Not before time, Microsoft has taken the wraps off Office for iPad, comprising of three apps: Word, Excel and PowerPoint. The Redmond’s famed productivity suite has taken its time to trickle out for Apple’s iOS device range, with the company having played hard-ball in order to sway users into purchasing Windows 8 / RT tablets. Details, as always, can be found right after the leap.
Microsoft and Apple are two great adversaries in the field of technology, and it is for this reason that it has taken such a long time for Office to finally release for iPad. As you would expect, you get the likes of Word, Excel, and PowerPoint, and the new release will join the pre-existing OneNote for iPad as Microsoft expands is range of apps tailored to the Cupertino’s tablet.
It’s fair to say that a good portion of iPad users have been crying out for an Office app since the original slate launched back in 2010, but in the past four years, many have now become accustomed to the iWork suite of Keynote, Numbers and Pages. Having grown so tired of waiting for Microsoft to get its act together, many former Office users have since accustomed themselves to Apple iWork and other alternatives, and since the new Office will operate under a subscription model, one has to wonder how many will now ditch their current setups in order to switch back to Microsoft.
The new Office for iPad apps – Word, Excel and PowerPoint – carry the design language of iOS in general, but carries the UI we’re already accustomed to on our Windows tablet, or desktop.

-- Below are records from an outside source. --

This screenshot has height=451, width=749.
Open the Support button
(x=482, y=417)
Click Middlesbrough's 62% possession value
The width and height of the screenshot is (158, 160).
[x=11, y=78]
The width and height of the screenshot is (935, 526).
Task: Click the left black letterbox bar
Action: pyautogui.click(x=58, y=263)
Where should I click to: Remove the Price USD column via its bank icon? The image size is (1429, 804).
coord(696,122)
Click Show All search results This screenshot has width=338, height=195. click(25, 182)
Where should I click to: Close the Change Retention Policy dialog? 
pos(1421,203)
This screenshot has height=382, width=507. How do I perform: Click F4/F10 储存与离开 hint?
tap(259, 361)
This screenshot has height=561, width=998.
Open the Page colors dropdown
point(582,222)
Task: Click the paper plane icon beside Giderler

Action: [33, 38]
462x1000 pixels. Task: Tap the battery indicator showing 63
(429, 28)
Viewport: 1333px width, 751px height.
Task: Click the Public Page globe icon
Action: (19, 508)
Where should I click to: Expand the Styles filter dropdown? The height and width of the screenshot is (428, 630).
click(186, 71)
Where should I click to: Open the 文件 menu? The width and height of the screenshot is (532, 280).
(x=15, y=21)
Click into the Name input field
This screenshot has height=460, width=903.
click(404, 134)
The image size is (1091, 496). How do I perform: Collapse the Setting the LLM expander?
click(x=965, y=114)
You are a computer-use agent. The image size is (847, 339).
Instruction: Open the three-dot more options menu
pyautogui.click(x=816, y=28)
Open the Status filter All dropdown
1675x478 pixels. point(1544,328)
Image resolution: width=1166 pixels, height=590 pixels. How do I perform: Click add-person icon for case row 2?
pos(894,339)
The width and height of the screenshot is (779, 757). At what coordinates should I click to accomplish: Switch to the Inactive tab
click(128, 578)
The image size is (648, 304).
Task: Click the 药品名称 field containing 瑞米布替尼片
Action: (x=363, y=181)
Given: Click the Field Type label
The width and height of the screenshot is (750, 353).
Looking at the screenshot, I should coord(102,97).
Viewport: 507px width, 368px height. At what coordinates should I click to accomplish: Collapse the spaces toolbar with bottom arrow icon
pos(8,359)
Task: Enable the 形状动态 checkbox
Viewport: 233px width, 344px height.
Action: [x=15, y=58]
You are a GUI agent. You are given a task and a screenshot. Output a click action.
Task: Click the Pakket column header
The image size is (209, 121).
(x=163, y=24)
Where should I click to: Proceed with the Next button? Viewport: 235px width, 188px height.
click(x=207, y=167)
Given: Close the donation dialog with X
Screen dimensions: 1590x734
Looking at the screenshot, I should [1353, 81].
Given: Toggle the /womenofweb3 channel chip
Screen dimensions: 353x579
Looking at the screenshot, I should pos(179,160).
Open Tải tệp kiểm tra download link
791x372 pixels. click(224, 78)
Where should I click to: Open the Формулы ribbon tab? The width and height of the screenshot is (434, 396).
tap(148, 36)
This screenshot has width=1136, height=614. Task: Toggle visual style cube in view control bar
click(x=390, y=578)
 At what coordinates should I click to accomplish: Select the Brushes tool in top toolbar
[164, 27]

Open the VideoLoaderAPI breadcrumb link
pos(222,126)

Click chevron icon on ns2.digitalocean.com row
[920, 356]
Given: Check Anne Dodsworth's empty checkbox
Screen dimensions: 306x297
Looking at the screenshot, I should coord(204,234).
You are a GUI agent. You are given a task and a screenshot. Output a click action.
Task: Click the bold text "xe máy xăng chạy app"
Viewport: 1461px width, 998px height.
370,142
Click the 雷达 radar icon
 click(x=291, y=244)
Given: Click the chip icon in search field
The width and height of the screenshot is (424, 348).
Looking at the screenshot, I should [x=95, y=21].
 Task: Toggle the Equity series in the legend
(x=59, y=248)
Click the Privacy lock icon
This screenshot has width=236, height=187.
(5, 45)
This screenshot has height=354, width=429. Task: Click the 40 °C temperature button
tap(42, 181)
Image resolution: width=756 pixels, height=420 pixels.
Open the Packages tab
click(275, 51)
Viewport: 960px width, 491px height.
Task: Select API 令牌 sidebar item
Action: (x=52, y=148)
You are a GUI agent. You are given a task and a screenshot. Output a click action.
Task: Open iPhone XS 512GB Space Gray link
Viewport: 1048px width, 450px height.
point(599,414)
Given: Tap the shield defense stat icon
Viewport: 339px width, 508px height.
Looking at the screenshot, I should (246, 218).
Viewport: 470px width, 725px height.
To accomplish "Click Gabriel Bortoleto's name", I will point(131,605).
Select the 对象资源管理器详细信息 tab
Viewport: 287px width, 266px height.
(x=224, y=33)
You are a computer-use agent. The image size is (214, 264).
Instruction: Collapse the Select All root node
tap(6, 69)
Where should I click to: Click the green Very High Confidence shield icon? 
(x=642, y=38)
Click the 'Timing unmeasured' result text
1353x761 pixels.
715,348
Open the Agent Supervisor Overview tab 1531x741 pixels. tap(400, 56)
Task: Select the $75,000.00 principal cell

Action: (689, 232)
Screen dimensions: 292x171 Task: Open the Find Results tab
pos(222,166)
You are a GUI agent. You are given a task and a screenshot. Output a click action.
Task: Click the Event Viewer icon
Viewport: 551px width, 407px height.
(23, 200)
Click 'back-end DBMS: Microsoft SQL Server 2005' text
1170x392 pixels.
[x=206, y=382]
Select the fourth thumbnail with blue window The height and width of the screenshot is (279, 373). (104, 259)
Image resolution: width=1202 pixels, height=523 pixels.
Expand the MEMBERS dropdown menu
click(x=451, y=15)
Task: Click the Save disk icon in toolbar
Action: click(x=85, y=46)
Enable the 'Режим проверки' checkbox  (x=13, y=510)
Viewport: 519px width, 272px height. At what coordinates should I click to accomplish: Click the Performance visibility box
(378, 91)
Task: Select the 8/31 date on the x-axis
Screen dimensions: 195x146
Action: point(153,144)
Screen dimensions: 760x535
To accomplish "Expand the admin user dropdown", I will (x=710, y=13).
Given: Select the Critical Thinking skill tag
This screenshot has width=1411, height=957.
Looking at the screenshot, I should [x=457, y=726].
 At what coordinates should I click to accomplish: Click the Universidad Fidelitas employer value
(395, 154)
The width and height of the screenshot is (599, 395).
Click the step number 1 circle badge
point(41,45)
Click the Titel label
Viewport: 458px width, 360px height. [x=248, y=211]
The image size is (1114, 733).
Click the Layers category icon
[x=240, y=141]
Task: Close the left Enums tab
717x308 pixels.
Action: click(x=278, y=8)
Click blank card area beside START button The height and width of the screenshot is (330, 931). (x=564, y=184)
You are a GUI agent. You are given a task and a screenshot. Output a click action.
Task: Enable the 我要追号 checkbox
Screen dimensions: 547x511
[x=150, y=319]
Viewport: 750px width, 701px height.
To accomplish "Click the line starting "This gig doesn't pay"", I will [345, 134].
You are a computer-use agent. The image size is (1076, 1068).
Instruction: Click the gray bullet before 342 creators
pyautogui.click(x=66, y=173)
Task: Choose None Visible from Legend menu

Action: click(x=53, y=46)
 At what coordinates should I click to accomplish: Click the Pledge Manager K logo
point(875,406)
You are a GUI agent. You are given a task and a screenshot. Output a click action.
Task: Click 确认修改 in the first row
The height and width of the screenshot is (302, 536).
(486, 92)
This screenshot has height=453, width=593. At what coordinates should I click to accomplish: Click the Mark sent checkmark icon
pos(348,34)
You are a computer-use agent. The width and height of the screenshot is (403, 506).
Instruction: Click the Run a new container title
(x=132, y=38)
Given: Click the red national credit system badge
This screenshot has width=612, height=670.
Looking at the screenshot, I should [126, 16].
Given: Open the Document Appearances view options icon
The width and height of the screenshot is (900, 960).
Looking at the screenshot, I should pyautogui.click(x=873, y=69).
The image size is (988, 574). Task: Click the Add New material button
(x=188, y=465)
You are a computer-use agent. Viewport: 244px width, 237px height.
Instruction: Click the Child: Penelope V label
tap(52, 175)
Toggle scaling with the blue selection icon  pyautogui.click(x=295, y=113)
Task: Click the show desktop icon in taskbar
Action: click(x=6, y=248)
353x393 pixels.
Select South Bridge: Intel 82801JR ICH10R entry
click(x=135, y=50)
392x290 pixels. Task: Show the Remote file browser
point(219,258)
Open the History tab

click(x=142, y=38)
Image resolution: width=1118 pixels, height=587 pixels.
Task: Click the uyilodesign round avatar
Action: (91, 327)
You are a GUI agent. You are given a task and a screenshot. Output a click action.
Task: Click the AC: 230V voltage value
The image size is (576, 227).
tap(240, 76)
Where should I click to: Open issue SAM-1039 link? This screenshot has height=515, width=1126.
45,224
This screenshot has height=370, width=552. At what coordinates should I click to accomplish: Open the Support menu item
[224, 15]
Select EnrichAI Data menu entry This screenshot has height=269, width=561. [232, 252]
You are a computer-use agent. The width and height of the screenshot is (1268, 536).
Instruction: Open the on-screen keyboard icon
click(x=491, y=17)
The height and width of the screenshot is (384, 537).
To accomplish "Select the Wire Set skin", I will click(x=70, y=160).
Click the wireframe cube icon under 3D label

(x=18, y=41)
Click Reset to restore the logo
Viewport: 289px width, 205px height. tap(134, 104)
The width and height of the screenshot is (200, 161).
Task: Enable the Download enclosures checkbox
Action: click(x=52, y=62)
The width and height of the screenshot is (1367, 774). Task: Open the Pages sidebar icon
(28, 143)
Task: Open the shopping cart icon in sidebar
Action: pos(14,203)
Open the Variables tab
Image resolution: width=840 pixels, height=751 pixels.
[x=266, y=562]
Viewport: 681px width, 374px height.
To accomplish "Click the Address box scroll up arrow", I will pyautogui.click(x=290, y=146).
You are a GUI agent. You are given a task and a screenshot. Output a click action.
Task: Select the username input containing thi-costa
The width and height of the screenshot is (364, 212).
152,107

And to make the experience pure as possible, the apps have been made from the ground up for iPad users, and they’re not mere ports of the Windows version of the apps.
Word for iPad
Those with iWork (or any other such apps, for that matter) on their iPad will likely have paid a one-off fee for the privilege, and asking them to switch to Office’s subscription, which costs $100 or £79.99 per year for Home Premium, is quite a tall order. For a month of Office 365, you have to churn out $9.99 for the Home Premium plan, and $6.99 for the Home Personal plan.
PowerPoint for iPad
The likes of Apple and Google have established their services on iPad, and even though Office is still the foremost suite for desktop users, we cannot help but feel that Office for iPad has come too late on in the day, and as such, adoption rates are likely to be quite low by Microsoft’s standards.
Sure, the students and business types – those who’ve never deviated from Office – will be ecstatic about this release, but whilst this demographic is sizeable, those casual, sit-at-home users may be less likely to bite.
Excel for iPad
Word, Excel and PowerPoint will be available to download as separate apps – free for viewing and presenting – for the iPad, and will be available to download at 11am PST. Editing the documents will of course require Office 365 subscription, as already mentioned above. We will, of course, update this post with direct links to the apps once they go live, so stay tuned for more updates!
Office Mobile for iPhone is already available to download for those who do not own Apple’s famed tablet.